(Stored items)

○ ○ ○ ○ ○ ○ ○

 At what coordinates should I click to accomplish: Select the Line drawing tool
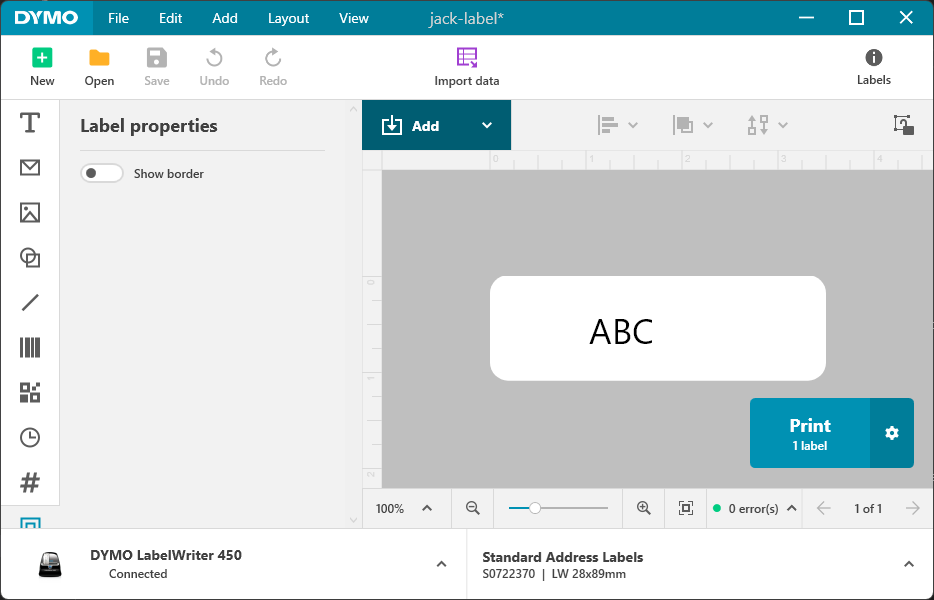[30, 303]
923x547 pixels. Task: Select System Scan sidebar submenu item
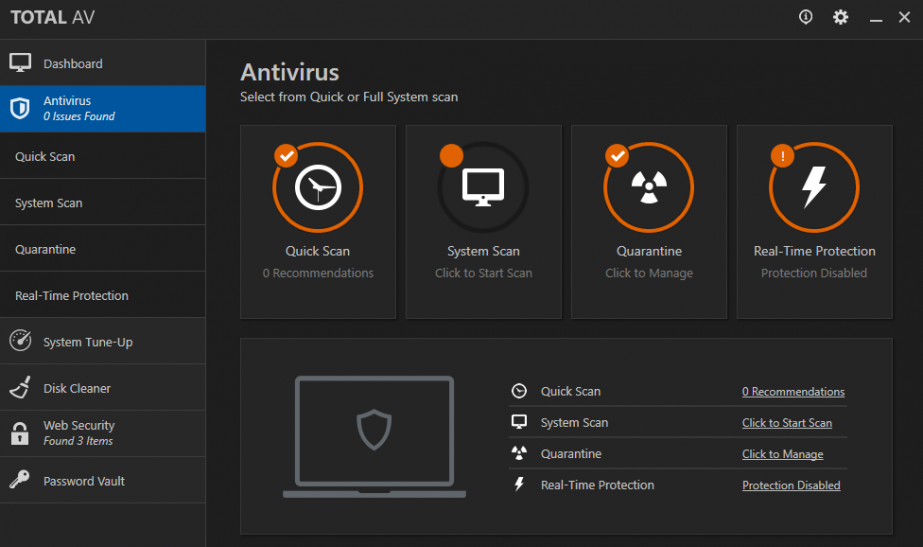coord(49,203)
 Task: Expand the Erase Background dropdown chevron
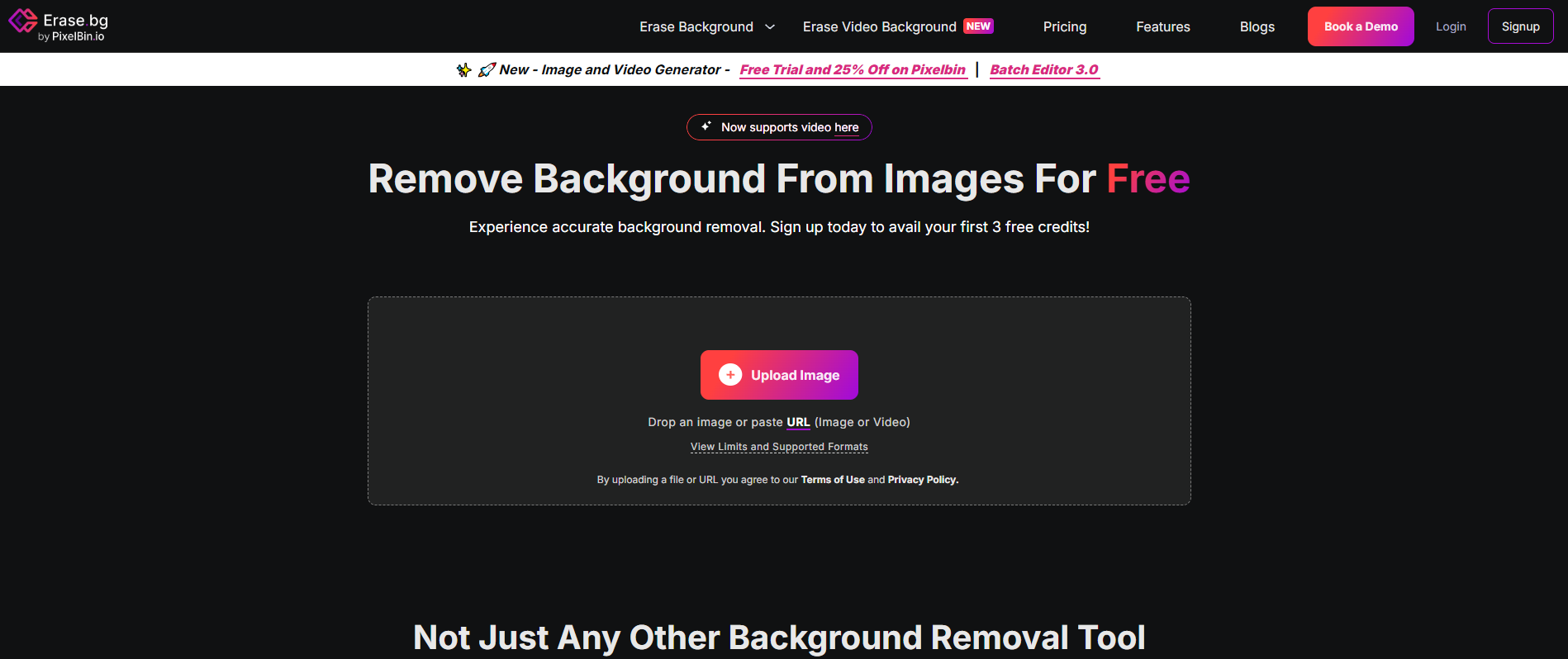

○ ○ ○ ○ ○ ○ ○

## ASSIGNMENT
Transcribe each line above exactly, pictures excluded.

## EXERCISE ANSWER
 At what coordinates should I click to accomplish: Select the Line drawing tool
[30, 303]
923x547 pixels. Task: Select System Scan sidebar submenu item
coord(49,203)
 Task: Expand the Erase Background dropdown chevron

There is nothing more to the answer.